── Source text

Thursday, December 23, 2021

Elfing - December 23, 2021

For the past two days, the sewing/craft room has been operating at full capacity:  6 personalized coffee mugs, 4 heat-pressed t-shirts, 2 embroidered hand towels, 1 embroidered couch throw . . .  and a partridge in a pear treeeeee.  (Yeah, ok....no partridge.) 

As of yesterday morning, I still had two more gifts to make, and all of the presents needed to be wrapped.  I would have to go buy stuff to make those two more gifts, and I needed to go to the post office to mail (overnight!) one of the gifts.  And I'd need to cook supper.  While I drank my first cup of coffee, I made a mental list of things to be done.  I decided to start with the gift-wrapping.

────
── Data

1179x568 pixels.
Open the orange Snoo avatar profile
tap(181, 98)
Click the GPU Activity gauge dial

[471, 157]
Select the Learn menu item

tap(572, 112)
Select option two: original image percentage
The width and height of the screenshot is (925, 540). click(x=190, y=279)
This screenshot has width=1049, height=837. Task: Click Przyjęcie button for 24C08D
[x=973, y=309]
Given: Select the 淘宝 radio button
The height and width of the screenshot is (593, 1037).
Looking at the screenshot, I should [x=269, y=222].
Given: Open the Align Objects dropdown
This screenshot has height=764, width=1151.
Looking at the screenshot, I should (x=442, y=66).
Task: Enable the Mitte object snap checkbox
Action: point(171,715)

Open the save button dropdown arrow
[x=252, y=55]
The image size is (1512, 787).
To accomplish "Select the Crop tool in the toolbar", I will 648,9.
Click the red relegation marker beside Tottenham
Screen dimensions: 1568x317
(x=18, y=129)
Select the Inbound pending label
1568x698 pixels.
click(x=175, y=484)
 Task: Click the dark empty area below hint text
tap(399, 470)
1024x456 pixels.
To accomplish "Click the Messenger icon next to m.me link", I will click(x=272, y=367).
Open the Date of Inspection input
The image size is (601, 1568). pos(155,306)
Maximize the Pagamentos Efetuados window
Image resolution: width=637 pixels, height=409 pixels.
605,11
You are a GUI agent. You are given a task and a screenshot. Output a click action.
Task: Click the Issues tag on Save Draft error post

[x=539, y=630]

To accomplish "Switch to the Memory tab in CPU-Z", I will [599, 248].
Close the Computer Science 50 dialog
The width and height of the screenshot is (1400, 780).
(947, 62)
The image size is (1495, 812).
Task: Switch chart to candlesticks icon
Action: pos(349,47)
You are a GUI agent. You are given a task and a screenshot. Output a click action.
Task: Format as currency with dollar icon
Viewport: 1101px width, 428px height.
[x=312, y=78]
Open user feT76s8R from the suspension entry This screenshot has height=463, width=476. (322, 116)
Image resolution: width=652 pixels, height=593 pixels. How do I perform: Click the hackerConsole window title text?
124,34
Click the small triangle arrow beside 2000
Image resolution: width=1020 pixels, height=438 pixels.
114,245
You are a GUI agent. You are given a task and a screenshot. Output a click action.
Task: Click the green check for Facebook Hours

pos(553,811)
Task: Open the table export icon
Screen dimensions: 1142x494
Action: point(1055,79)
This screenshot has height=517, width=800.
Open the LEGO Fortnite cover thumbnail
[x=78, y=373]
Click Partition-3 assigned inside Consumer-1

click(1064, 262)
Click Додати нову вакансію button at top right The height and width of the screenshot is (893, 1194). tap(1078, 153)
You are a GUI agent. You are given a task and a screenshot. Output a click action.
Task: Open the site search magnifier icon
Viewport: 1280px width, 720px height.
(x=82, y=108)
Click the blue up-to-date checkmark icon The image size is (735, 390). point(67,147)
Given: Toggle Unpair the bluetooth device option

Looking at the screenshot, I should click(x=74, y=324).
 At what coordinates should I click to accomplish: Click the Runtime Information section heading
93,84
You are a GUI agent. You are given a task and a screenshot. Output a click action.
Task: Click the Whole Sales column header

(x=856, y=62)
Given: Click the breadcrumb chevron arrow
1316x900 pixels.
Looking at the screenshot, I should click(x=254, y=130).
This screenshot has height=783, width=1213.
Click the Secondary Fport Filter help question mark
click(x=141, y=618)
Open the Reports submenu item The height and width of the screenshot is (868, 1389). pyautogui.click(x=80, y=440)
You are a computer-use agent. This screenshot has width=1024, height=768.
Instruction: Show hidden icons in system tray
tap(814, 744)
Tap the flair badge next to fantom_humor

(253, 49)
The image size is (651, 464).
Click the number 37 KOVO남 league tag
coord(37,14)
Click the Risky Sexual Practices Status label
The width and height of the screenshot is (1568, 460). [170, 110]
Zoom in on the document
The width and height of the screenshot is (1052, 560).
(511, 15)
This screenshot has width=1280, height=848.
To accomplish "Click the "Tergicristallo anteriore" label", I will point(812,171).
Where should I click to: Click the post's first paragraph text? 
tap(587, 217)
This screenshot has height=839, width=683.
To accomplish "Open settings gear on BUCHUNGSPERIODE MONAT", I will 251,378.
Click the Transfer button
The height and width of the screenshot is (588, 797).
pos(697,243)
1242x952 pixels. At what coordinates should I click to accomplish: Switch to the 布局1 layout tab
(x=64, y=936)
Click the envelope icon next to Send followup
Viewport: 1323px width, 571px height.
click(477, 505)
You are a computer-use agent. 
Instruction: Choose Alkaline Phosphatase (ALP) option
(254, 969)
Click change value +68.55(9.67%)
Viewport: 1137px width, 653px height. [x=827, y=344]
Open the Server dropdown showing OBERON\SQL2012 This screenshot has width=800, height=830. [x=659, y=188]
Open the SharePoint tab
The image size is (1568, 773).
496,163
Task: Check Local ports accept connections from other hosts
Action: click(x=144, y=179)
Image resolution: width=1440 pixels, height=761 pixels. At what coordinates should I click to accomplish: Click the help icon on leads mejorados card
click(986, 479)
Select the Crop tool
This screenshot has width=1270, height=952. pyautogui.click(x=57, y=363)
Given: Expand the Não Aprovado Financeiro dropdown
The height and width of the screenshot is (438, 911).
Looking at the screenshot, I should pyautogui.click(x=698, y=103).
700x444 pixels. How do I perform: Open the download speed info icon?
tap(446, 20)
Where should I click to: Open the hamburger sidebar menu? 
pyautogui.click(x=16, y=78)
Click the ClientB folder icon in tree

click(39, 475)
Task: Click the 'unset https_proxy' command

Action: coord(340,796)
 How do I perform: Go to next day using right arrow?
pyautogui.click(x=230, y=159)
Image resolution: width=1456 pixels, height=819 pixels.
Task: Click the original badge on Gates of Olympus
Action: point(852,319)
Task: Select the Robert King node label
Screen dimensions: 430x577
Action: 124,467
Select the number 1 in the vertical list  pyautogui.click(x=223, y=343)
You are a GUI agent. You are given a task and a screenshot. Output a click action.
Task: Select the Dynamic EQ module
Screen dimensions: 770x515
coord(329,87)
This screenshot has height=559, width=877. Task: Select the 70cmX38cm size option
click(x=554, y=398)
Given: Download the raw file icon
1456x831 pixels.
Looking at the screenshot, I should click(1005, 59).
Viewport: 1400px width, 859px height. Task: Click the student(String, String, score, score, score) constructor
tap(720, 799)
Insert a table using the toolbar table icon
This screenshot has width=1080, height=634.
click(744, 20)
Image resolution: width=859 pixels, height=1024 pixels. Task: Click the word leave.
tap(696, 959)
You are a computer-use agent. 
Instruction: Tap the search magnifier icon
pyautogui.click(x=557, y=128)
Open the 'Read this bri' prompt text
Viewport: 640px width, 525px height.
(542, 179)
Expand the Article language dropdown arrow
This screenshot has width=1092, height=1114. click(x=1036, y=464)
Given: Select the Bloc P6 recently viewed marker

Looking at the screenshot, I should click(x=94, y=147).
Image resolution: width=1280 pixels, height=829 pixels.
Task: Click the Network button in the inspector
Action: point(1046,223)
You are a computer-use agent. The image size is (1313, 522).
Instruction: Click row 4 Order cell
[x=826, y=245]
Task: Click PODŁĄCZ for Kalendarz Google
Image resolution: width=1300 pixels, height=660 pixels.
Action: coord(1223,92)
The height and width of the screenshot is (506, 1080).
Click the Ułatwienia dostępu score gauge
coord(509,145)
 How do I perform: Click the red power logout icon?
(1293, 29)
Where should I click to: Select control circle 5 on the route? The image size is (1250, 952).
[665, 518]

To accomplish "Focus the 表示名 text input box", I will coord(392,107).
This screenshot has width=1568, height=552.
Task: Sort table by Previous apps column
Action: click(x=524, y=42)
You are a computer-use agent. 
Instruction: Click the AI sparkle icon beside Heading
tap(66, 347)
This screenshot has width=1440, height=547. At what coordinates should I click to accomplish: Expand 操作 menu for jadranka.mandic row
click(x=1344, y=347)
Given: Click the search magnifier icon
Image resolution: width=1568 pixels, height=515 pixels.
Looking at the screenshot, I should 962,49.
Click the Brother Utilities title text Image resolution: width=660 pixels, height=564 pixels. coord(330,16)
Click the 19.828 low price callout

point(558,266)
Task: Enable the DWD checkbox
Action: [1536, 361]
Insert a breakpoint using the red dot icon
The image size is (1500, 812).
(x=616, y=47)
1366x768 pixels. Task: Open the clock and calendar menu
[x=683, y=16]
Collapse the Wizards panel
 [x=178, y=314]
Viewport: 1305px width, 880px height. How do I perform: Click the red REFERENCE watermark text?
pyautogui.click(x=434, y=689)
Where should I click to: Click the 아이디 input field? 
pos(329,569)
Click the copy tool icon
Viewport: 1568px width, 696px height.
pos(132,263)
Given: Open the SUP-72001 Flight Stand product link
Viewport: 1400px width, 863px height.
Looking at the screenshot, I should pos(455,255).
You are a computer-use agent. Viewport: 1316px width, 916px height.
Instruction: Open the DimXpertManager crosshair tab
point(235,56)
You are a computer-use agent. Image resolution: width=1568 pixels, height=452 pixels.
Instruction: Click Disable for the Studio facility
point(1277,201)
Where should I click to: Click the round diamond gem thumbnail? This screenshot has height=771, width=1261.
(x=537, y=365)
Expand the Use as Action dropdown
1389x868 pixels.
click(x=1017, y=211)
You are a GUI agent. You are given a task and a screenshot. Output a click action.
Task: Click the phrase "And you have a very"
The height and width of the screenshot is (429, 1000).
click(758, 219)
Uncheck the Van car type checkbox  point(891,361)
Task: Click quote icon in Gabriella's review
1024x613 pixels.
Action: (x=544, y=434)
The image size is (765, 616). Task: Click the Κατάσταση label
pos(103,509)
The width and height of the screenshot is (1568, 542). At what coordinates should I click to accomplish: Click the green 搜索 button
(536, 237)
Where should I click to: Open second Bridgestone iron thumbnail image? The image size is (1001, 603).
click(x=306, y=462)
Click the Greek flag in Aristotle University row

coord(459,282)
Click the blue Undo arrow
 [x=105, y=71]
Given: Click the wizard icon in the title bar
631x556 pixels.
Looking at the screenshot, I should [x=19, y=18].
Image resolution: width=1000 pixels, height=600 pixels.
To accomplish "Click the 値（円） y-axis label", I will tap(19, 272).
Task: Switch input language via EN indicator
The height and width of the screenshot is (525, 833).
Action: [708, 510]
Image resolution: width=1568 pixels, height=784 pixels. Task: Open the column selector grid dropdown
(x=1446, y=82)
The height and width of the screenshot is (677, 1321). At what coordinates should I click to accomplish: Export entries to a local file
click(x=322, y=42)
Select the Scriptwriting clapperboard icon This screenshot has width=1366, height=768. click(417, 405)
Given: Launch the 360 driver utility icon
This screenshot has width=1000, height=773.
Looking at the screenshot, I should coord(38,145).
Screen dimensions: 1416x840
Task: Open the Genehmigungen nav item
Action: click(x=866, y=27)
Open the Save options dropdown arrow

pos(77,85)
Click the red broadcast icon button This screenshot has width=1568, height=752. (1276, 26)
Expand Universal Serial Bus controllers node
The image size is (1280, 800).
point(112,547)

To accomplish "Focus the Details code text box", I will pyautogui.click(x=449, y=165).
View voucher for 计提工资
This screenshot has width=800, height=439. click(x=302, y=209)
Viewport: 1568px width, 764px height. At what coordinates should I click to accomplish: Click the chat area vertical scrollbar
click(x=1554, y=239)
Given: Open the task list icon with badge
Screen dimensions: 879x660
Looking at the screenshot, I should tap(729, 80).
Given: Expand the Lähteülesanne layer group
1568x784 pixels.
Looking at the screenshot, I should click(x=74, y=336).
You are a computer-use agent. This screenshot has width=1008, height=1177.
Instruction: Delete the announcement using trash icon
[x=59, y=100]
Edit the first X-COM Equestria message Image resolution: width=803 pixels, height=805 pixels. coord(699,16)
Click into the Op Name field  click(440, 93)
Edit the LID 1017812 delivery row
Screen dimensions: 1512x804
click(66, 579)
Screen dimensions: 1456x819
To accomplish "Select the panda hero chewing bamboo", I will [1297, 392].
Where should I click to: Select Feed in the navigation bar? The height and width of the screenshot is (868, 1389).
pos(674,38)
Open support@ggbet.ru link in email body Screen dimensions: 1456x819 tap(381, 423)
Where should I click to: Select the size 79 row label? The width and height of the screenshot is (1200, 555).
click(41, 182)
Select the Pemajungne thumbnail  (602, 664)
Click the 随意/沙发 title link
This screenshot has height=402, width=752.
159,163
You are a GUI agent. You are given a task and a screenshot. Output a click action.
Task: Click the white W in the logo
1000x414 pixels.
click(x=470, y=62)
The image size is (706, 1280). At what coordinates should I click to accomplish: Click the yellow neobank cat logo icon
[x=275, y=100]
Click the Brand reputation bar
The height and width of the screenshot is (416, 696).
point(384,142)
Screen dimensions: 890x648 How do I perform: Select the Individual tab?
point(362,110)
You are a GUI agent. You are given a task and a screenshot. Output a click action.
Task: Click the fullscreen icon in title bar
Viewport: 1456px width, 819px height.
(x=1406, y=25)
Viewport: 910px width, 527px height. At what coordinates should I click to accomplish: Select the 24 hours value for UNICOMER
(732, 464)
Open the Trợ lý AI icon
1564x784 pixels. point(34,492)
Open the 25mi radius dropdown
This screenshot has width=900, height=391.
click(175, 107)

────

### Tasks and exercises
a: Reproduce the records verbatim, from the line containing "Close the Computer Science 50 dialog" through the line containing "Click the blue up-to-date", with both of those lines included.
b: Pick up the holiday gift-making post right after its last sentence and keep writing.

### Answers to the problems
a:
Close the Computer Science 50 dialog
The width and height of the screenshot is (1400, 780).
(947, 62)
The image size is (1495, 812).
Task: Switch chart to candlesticks icon
Action: pos(349,47)
You are a GUI agent. You are given a task and a screenshot. Output a click action.
Task: Format as currency with dollar icon
Viewport: 1101px width, 428px height.
[x=312, y=78]
Open user feT76s8R from the suspension entry This screenshot has height=463, width=476. (322, 116)
Image resolution: width=652 pixels, height=593 pixels. How do I perform: Click the hackerConsole window title text?
124,34
Click the small triangle arrow beside 2000
Image resolution: width=1020 pixels, height=438 pixels.
114,245
You are a GUI agent. You are given a task and a screenshot. Output a click action.
Task: Click the green check for Facebook Hours

pos(553,811)
Task: Open the table export icon
Screen dimensions: 1142x494
Action: point(1055,79)
This screenshot has height=517, width=800.
Open the LEGO Fortnite cover thumbnail
[x=78, y=373]
Click Partition-3 assigned inside Consumer-1

click(1064, 262)
Click Додати нову вакансію button at top right The height and width of the screenshot is (893, 1194). tap(1078, 153)
You are a GUI agent. You are given a task and a screenshot. Output a click action.
Task: Open the site search magnifier icon
Viewport: 1280px width, 720px height.
(x=82, y=108)
Click the blue up-to-date checkmark icon The image size is (735, 390). point(67,147)

b:
We did not put up an actual Christmas tree this year.  We were both simply too lazy to get the tree out of the attic.  One of The Husband's vendors had given him a big gnome full of popcorn, candy, etc.  The gnome was cute, and Christmas-y.  And pointed on top, like a tree.  So he became the Christmas tree.  We had temporarily set him atop a stack of coloring books on a dusty, cluttered end table in the living room.  When I wrapped the first present and took it to the living room to put it under the "tree," I thought, I've got to do something about this awful mess.  I cleaned the table and searched the sewing room for some Christmas fabric to drape over it.  

The Gnome Tree

The Christmas fabric was in a Rubbermaid tub that has not been opened since last year's pre-Christmas crafting frenzy.  Besides fabric, the tub contained a finished Santa Claus table runner, a finished set of placemats and napkins, and a few other Christmas things that had been in the antique mall booth I'd closed down in the fall of 2019.  I also found a large piece of polar fleece fabric, just the right size to make a couch throw.  This polar fleece provided material for one of the two gifts I still needed to make.  It just needed to be trimmed, hemmed and embroidered.   I could run the fleece through the serger and trim and hem (overcast) it at the same time.  And I could finish the gift-wrapping while the embroidery machine was running.  GAME ON!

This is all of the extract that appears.